The Associated Press reported on Thursday that in a letter penned to President Barack Obama this week, a group of 22 Republican senators called the president’s review of immigration-enforcement policies cause for “grave concern," saying the proposed changes would “represent a near complete abandonment of basic immigration enforcement.” In mid-March, Obama ordered Department of Homeland Security (DHS) secretary Jeh Johnson to conduct a review of ways immigration enforcement could be made “more humane." Johnson is reportedly considering recommending that immigration authorities take two groups of undocumented immigrants off of their priority list for apprehension: fugitives from immigration proceedings and those who re-entered illegally after a previous deportation for immigration violations.
In the letter circulated by Sen. Charles Grassley (R-Iowa), the senators wrote that earlier efforts by the Obama administration and Immigration and Customs Enforcement (ICE) heads to use prosecutorial discretion to protect some undocumented immigrants -- such as youths raised in the US who got deportation relief under the Deferred Action for Childhood Arrivals (DACA) program -- amounted to “an astonishing disregard for the Constitution, the rule of law, and the rights of American citizens and legal residents.” They went on to call it a threat to “our entire constitutional system … when the Executive Branch suspends the law at his whim.”
Politico reported earlier this week that at least a few moderate Democrats are opposed to the prospect of unilateral action by the president to halt deportations.

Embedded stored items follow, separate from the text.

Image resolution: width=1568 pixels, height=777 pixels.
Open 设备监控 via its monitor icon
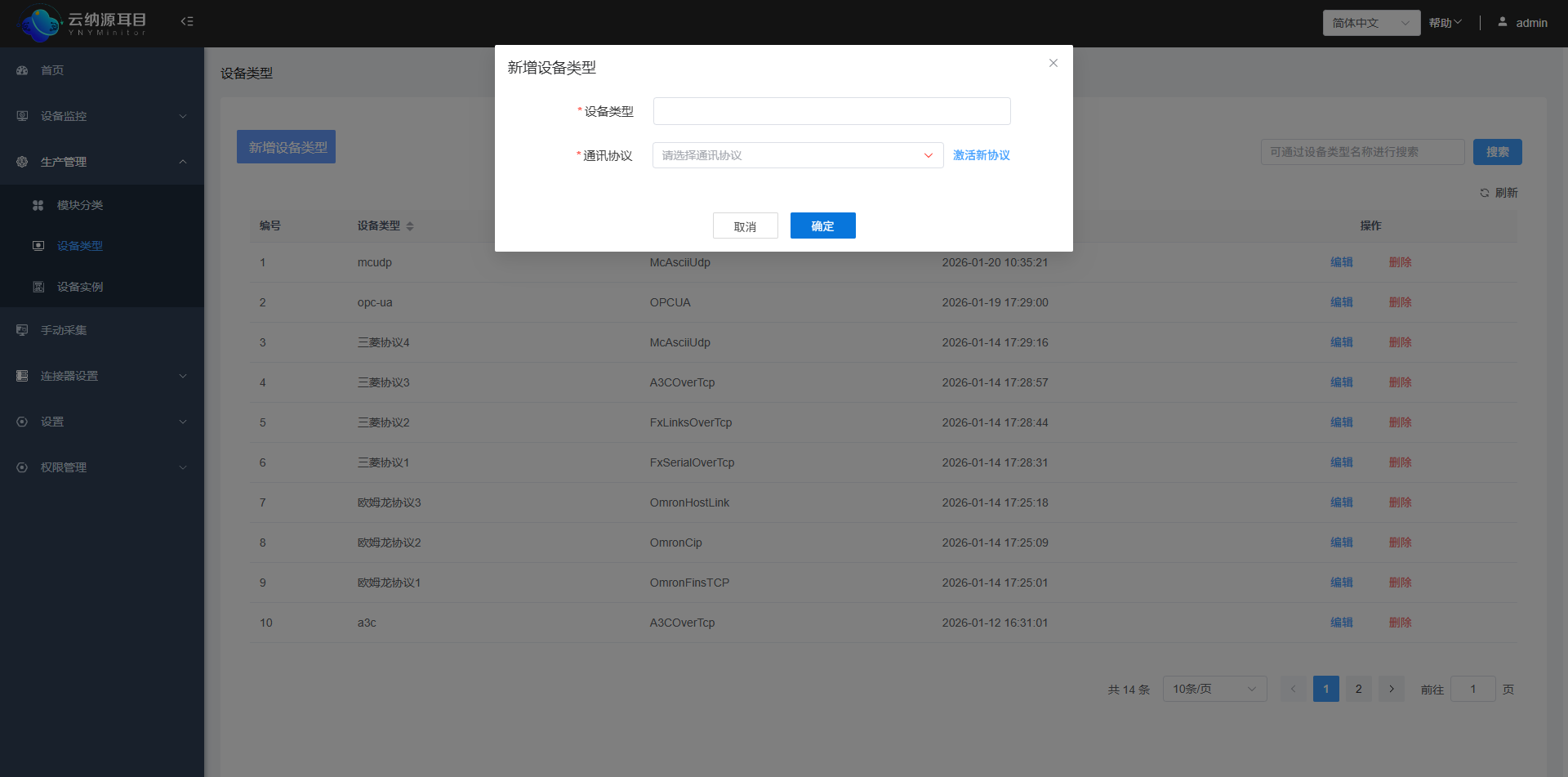coord(21,116)
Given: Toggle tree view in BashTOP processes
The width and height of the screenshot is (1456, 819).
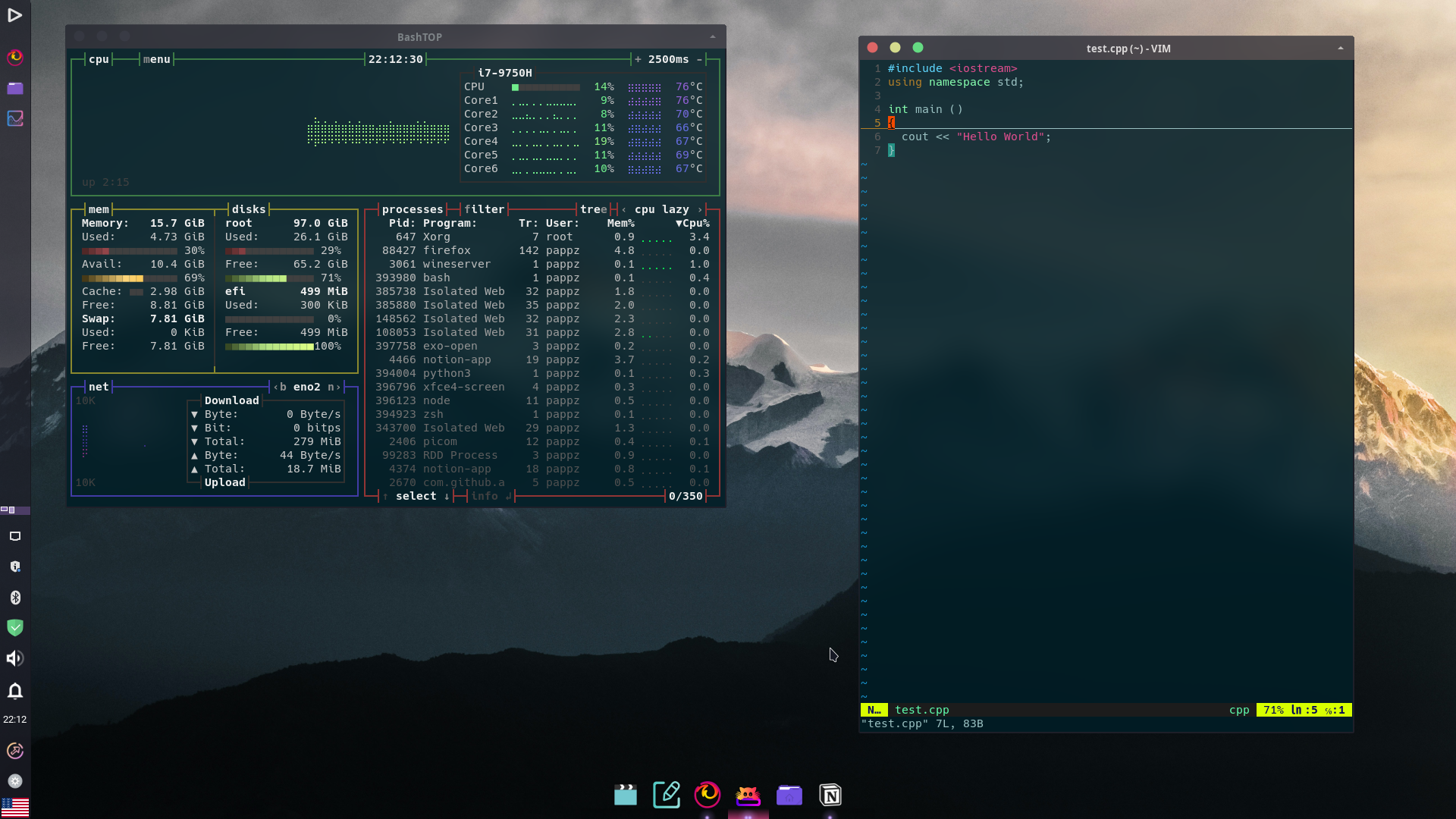Looking at the screenshot, I should click(x=593, y=209).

Three Democratic representatives in conservative-leaning districts -- Rep. Dan Lipinski of Illinois, Rep. Henry Cuellar of Texas, and Rep. Ron Barber of Arizona -- told the site that they believed action on the issue was the responsibility of Congress. “I don’t care if there’s a Democrat or a Republican president, and I know there is executive order and I know all that,” Rep. Cuellar said. “But I’m one of those who, if you’re going to change the law, let Congress do it … [Obama] doesn’t have the authority to do that.”